IMF PortWatch verilerine göre Ocak ortası itibarıyla Süveyş Kanalı'ndan geçen ortalama tanker ve kargo gemisi sayısı 2023 başındaki seviyeye göre yaklaşık yüzde 40 düştü. Afrika'nın Ümit Burnu çevresindeki yolculuklar da aynı oranda artmıştı. Flexport'a gör, Afrika çevresindeki farklı yönlere yapılan yolculuklar, Asya ile Avrupa arasındaki Süveyş Kanalı kısayolunu kullanmaktan yüzde 25 daha uzun sürebilir. Bu yolculuklar aynı zamanda daha maliyetli. Hala Kızıldeniz'e meydan okumaya istekli gemi operatörleri için sigorta maliyetleri on kat arttı. Kargo rezervasyon şirketi Freightos'a göre Çin'den Akdeniz'e konteyner nakliyesinin maliyeti Kasım ayının sonundan bu yana dört kattan fazla arttı.
7. Kriz tedarik zincirlerini bozacak ve enflasyonu hızlandıracak mı?
Kızıldeniz trafiğindeki aksamanın etkisini hafifletmek için küresel tedarik hatlarında bir miktar gevşeklik olsa da salgın, ana bağlantılar önemli bir süre boyunca aksamasına neden olduğundan ulaşım ağlarının ne kadar kırılgan olduğunu gösterdi. Kızıldeniz'deki sıkıntının sistemi zorladığına dair işaretler ortaya çıkmaya başlıyor.
Otomobil üreticileri Avrupa'daki iki fabrikada kısa süreli üretim duraklamaları veya yavaşlamalar duyurdu. Bazı perakendeciler tüketiciler için daha yüksek fiyat riskine dikkat çekti. Avrupa Merkez Bankası Başkanı Christine Lagarde, tedarik zincirindeki bozulmanın geri dönmesinin merkez bankacılarının enflasyonla mücadele çabalarını sekteye uğratabileceğinden endişe duyduğunu söyledi.
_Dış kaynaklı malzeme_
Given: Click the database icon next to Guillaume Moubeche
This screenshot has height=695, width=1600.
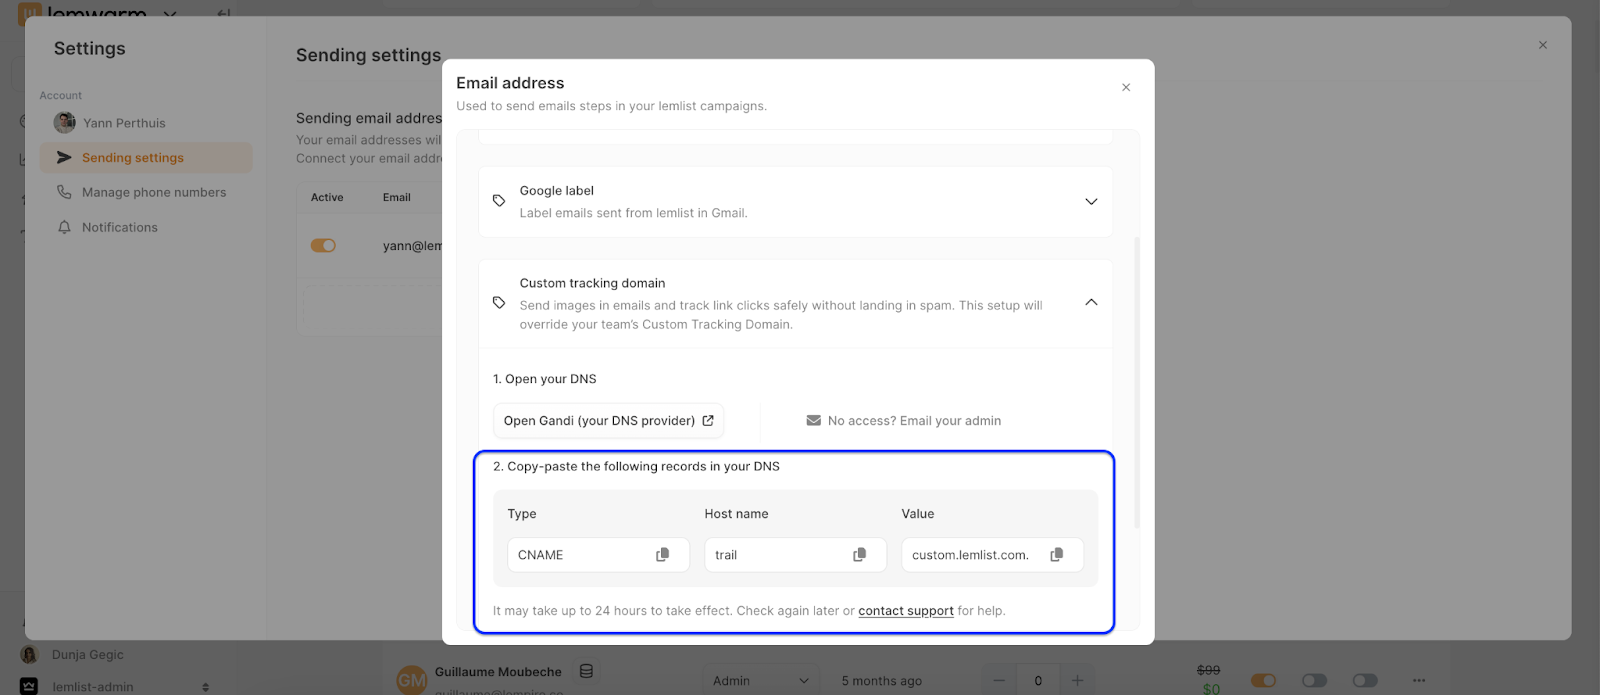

Avrupa'nın, bir zamanlar çok önemli olan Rus boru hattı gazının yerine tanker kaynaklı gaza giderek daha fazla bağımlı olduğu bir dönemde, enerji akışının kesintiye uğrayabileceğine dair endişeler var ancak şu ana kadar etkisi minimum düzeyde oldu.